# Task directions:
Can you reproduce, word for word, the part of the article on Ryan's budget plan below that opens with the words containing "The plan is not" and closes with "the following decades."?

---------- Selected text ----------

Most politicians are known for their vacuous rhetoric. Ryan’s plan lays out the GOP agenda in stark numbers and explains how his party intends to govern, how they will balance the budget and their plan for the future. This plan has been put before US House of Representatives and approved, with near-unanimous acclaim, by the Republican majority.

Mitt Romney has joined the chorus of approval calling Ryan’s plan “marvelous”. And so this document represents, not just the guiding vision for the modern Republican Party, but a detailed plan of action.

The plan is not without its detractors. Commenters outside the GOP have suggested that the plan is a sham and that Ryan is a fraud. But given that is budget resolution has been put before and approved by the US Congress, it deserves serious consideration. Is it possible that all these pundits, politicians, and would-be presidents have heaped so much praise on this plan without considering its implications? Would the Republican majority vote to enact this plan into law if it didn’t reflect their values? Of course not.

So, it is worthwhile to examine this document and see what it says about the priorities and governing vision of the Republican party.


The GOP wants to raise your taxes. A lot.

Broaden the tax base to maintain revenue growth at a level consistent with current tax policy and at a share of the economy consistent with historical norms of 18 to 19 percent in the following decades.

Currently, federal revenue comes in at a little under 16% of GDP. Republicans want to increase that to 18% of within the next two years and to 19% over the next decade. These increases would generate an additional $13 trillion over the next decade.

The GOP does not plan to increase taxes across the board. The Ryan plan calls for the AMT to be eliminated and the top tax rate to be reduced to 25%. That means tax cuts for the rich. The increased revenue comes from the elimination of deductions. Regardless of the deductions eliminated, anyone currently paying more than 25% is going to get a substantial tax cut. In order to meet the revenue targets, a large number of Americans are going to be taxed at the 25% rate. Deductions are going to take a big hit. The home mortgage deduction, employer-sponsored health care, child care, earned income tax credits will all be on the block.

---------- Dataset entries ----------

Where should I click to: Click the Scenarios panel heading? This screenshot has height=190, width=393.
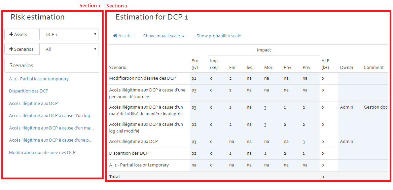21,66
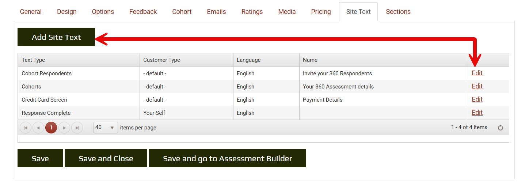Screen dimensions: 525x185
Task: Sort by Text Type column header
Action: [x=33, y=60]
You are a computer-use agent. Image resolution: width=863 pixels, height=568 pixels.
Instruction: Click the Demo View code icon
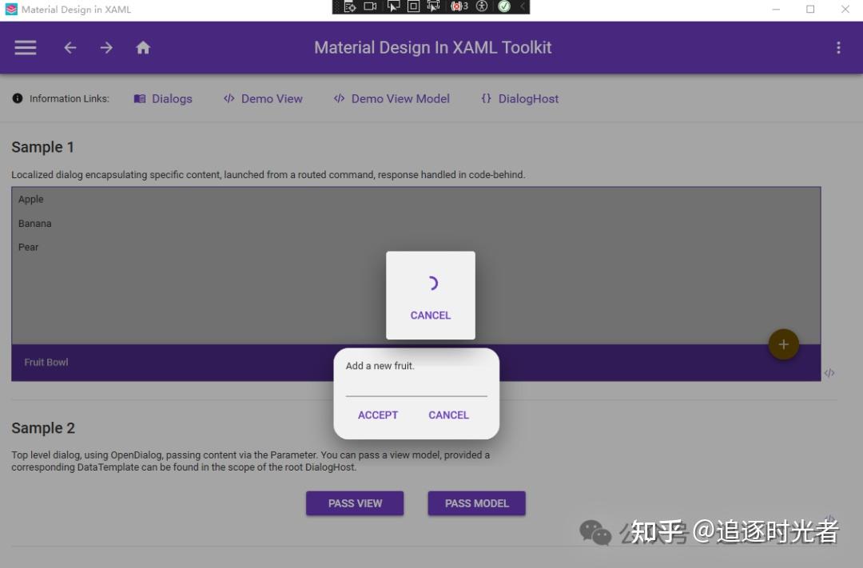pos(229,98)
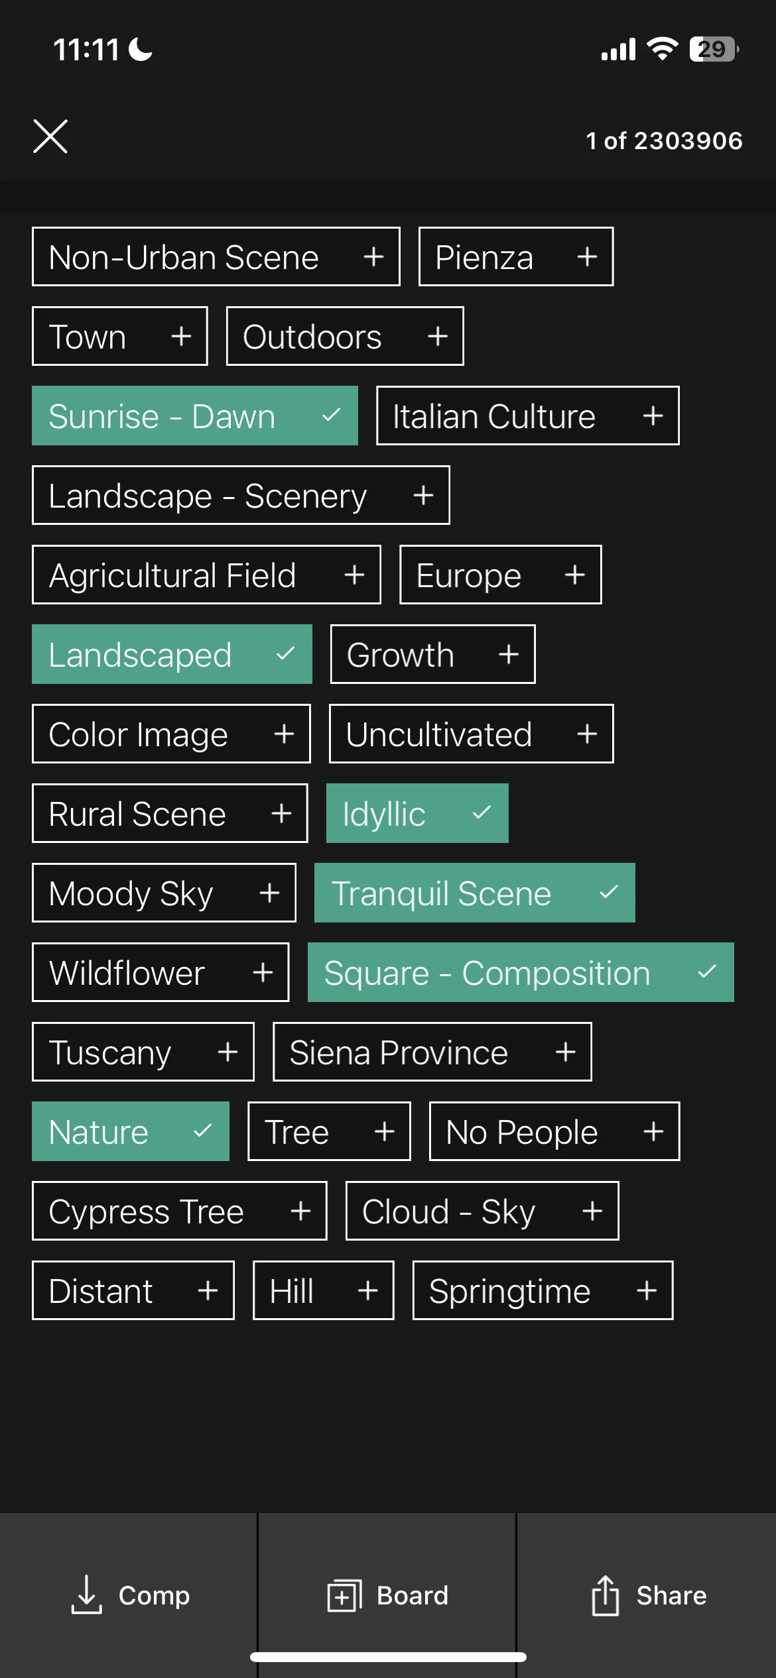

----------

# Answer below:
The plan is not without its detractors. Commenters outside the GOP have suggested that the plan is a sham and that Ryan is a fraud. But given that is budget resolution has been put before and approved by the US Congress, it deserves serious consideration. Is it possible that all these pundits, politicians, and would-be presidents have heaped so much praise on this plan without considering its implications? Would the Republican majority vote to enact this plan into law if it didn’t reflect their values? Of course not.

So, it is worthwhile to examine this document and see what it says about the priorities and governing vision of the Republican party.


The GOP wants to raise your taxes. A lot.

Broaden the tax base to maintain revenue growth at a level consistent with current tax policy and at a share of the economy consistent with historical norms of 18 to 19 percent in the following decades.